Par ailleurs, à cause de l’insécurité qui rend les routes quasiment impraticables, la Minusma est devenue au fil des ans un rouage important du « réseau de transport » malien. Les officiels locaux par exemple, empruntaient régulièrement les avions de la Minusma.
Aux yeux d’une partie des populations maliennes, en particulier celles les moins concernées par le déploiement de la Minusma, l’organisation onusienne est devenue au fil des ans une agence humanitaire et de développement.
« Depuis 2015 au moins, le Mali a demandé régulièrement que la Minusma soit dotée d’une unité de lutte contre le terrorisme, en disant que les actions de développement qu’elle mène sont plutôt du ressort du gouvernement malien ou d’autres agences onusiennes. », précise à cet égard le sociologue malien Bréma Ely Dicko.
Et il ajoute : « L’idée n’est pas de dire qu’elle n’a pas servi à grand-chose. Mais sur le plan sécuritaire, elle n’a pas contribué à stabiliser le territoire. »
Avec le retrait de la Minusma, la situation pourrait devenir encore plus chaotique. Dans une lettre adressée aux membres du conseil de sécurité le 23 août 2023, le secrétaire général de l’ONU, Antonio Guterres, fait part de son inquiétude concernant le retrait engagé des Casques bleus du Mali.
Outre l’absence de protection des populations civiles et les possibilités de violations des droits humains, le départ de la Minusma crée « des opportunités pour les groupes extrémistes violents d’étendre leurs activités, avec des risques de débordement dans les pays voisins. »

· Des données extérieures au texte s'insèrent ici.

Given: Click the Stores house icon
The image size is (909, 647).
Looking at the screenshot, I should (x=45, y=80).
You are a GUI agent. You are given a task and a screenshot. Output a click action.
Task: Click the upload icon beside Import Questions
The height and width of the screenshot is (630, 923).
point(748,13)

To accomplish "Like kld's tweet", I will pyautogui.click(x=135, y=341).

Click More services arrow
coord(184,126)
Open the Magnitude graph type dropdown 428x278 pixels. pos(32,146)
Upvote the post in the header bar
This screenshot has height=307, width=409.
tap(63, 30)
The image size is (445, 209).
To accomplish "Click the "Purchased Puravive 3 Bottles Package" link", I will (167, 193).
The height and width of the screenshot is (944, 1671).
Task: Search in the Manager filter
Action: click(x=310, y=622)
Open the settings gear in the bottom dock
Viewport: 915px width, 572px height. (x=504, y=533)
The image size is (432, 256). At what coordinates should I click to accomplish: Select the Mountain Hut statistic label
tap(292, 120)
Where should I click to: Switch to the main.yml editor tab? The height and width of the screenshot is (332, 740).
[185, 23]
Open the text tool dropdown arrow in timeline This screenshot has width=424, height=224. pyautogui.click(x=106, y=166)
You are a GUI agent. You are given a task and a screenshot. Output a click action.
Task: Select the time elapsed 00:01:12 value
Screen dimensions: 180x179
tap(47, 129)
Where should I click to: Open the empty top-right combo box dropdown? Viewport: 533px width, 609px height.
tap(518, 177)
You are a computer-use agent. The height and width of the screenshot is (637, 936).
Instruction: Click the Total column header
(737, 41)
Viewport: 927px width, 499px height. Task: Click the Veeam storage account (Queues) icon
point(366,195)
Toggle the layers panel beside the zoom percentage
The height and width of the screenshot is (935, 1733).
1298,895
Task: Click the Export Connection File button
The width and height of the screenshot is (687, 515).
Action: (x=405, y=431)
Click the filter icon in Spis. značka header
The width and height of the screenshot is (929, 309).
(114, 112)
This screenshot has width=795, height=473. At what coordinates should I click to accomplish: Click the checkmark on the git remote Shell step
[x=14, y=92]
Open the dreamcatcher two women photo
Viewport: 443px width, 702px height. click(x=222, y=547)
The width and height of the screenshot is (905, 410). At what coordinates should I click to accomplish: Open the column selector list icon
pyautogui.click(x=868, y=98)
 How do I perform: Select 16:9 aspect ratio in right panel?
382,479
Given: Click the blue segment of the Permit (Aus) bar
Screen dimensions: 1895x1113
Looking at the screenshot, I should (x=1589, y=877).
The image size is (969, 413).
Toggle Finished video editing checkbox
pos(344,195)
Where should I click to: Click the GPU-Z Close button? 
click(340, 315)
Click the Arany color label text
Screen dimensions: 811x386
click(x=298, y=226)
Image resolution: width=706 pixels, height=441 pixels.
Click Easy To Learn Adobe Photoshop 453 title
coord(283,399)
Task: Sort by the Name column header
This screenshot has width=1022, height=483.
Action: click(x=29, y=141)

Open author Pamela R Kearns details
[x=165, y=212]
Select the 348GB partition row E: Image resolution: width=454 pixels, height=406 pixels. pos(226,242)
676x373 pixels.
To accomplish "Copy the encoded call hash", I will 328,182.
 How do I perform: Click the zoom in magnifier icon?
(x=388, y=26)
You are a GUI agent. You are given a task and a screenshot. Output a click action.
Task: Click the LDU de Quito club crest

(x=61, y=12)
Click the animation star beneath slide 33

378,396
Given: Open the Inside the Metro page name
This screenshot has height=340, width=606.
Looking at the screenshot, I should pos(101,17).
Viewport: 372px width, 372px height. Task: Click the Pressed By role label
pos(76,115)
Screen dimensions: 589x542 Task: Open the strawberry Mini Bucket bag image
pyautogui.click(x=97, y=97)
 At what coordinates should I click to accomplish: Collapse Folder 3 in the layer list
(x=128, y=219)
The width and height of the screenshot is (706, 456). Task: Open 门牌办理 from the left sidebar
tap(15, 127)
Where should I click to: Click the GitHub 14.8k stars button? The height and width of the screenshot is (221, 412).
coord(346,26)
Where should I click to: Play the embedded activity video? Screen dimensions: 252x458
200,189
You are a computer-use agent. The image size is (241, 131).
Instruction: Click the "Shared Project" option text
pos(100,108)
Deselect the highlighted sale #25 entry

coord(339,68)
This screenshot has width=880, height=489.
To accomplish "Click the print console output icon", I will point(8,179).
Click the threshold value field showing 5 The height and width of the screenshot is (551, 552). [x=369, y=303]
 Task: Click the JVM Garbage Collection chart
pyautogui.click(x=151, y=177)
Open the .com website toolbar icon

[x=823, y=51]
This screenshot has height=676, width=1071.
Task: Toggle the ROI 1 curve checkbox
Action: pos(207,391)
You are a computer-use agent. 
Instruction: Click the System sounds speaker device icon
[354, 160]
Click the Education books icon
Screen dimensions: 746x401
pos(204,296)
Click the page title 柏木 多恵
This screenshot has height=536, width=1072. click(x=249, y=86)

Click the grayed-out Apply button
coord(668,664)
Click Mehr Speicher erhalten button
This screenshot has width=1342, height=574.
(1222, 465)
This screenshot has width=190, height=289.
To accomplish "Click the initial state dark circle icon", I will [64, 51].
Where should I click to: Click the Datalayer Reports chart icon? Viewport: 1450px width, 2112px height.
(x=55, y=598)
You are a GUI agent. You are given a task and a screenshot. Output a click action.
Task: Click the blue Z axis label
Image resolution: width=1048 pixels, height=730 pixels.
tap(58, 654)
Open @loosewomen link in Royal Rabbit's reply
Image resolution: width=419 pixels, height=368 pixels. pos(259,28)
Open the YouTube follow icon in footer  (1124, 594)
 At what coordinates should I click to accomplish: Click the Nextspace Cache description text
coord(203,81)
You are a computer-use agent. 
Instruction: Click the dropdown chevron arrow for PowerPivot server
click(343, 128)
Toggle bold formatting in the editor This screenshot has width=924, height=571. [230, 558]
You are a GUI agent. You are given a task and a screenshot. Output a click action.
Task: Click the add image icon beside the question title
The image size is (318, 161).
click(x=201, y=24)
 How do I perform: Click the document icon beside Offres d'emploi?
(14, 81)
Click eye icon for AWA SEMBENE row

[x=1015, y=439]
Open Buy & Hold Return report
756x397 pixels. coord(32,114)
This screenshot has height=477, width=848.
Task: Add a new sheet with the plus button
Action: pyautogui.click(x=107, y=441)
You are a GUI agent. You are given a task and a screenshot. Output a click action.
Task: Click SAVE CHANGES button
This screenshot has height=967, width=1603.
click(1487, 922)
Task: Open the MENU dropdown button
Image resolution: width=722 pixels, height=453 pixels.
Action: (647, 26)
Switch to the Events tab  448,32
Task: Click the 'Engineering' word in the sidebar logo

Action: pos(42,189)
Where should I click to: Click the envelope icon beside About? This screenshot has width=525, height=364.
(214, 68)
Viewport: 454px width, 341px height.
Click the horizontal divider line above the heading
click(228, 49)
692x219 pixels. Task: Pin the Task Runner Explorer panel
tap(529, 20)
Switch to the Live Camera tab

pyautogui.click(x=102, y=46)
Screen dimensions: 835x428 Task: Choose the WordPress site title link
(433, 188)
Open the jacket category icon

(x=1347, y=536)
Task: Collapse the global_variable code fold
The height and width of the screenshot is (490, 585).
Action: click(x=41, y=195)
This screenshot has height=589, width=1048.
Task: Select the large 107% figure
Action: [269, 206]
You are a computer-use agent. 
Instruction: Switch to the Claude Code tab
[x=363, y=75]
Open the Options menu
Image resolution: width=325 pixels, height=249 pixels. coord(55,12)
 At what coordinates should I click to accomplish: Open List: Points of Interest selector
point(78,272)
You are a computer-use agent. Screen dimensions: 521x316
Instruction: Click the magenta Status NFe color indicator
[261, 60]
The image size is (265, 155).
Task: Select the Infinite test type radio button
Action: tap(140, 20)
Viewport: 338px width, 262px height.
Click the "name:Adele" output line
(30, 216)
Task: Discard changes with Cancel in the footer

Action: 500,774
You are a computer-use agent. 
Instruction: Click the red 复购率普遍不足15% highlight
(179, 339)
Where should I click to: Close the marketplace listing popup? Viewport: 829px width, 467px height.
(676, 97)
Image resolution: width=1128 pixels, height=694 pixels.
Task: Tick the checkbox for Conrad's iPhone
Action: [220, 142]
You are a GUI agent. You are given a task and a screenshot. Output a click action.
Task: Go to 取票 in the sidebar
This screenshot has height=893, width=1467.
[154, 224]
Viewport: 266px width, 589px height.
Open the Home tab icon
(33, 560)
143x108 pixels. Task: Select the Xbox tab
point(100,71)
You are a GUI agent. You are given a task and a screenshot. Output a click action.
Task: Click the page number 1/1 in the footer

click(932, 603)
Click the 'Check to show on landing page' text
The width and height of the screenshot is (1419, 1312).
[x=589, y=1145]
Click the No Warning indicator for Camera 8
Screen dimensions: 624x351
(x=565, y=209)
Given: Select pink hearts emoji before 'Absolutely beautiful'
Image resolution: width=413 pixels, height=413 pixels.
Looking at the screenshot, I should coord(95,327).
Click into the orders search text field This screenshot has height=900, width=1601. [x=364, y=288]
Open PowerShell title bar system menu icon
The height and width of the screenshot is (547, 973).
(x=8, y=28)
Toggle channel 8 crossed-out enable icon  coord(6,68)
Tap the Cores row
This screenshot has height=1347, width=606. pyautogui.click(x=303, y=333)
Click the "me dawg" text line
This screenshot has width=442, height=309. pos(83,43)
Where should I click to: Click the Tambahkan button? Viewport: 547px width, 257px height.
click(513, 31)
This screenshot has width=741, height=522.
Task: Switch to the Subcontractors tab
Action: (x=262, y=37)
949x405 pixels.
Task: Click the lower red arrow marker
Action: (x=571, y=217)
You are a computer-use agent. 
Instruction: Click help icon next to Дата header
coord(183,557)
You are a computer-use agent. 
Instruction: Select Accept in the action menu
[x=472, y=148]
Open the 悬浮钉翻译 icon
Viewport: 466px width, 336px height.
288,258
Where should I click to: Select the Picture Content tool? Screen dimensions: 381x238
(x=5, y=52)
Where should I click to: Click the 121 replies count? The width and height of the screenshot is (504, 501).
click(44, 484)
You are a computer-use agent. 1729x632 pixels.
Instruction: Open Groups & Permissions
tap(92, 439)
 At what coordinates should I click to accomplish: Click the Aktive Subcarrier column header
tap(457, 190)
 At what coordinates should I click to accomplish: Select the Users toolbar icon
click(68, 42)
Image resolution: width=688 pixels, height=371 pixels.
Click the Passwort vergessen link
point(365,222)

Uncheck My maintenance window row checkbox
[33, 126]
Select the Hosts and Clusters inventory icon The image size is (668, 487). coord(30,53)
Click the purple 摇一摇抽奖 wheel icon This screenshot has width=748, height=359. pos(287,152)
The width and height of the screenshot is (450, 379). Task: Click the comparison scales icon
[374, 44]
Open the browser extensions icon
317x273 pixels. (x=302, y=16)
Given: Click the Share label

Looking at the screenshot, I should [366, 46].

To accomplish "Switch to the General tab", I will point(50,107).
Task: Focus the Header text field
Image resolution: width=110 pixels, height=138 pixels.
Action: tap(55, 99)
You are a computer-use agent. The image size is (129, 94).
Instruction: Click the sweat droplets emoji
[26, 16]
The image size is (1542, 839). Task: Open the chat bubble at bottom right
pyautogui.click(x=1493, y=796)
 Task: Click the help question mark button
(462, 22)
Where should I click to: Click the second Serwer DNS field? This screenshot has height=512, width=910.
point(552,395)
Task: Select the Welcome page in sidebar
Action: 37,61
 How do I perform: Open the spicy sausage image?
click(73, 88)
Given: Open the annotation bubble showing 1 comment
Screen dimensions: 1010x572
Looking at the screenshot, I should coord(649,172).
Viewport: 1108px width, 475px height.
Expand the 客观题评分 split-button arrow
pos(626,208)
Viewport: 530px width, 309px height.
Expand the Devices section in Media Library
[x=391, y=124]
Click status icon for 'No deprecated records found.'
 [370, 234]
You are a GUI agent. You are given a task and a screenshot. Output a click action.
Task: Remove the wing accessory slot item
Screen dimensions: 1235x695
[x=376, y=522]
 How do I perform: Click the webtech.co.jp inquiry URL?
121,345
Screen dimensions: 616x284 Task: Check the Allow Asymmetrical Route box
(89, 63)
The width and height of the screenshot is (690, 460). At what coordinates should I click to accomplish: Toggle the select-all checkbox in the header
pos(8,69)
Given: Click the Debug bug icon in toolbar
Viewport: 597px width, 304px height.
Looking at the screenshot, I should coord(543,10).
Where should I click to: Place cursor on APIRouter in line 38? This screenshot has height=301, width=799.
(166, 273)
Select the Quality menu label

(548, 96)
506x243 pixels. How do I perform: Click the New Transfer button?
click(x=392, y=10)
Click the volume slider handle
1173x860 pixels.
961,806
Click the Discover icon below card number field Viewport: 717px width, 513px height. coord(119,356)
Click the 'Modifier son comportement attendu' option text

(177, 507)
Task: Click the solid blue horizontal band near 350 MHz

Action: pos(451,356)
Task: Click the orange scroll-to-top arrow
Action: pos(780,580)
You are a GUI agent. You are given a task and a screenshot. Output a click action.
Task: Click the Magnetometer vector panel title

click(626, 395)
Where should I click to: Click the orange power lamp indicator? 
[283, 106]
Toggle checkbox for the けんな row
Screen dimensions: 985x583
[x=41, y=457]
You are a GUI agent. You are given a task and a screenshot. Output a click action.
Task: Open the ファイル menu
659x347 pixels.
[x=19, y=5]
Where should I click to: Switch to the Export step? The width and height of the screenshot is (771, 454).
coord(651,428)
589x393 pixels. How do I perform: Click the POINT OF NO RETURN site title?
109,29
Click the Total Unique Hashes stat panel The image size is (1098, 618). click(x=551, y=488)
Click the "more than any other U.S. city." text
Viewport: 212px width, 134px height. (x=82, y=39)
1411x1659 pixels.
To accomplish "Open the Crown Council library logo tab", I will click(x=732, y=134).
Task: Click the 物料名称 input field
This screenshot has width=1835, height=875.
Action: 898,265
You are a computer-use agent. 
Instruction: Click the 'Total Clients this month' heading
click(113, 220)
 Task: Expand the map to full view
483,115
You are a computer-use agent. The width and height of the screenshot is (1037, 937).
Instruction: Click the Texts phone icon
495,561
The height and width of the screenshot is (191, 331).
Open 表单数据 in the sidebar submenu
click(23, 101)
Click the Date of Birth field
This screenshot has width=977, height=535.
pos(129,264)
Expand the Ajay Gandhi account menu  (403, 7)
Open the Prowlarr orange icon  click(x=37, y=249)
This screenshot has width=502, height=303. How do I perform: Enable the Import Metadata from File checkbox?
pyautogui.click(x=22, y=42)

Le vide créé de facto par le retrait de la Minusma, pourrait donc bénéficier très rapidement aux djihadistes. « Je pense qu’il y a un facteur déterminant dans ce type de situation, c’est que le vide n’existe pas, et c’est toujours l’état des rapports de force qui va déterminer en fait celui qui prendra la relève. Aujourd’hui, les rapports de force sont extrêmement favorables aux groupes d’inspiration djihadistes. », souligne à cet égard Aurélien Llorca.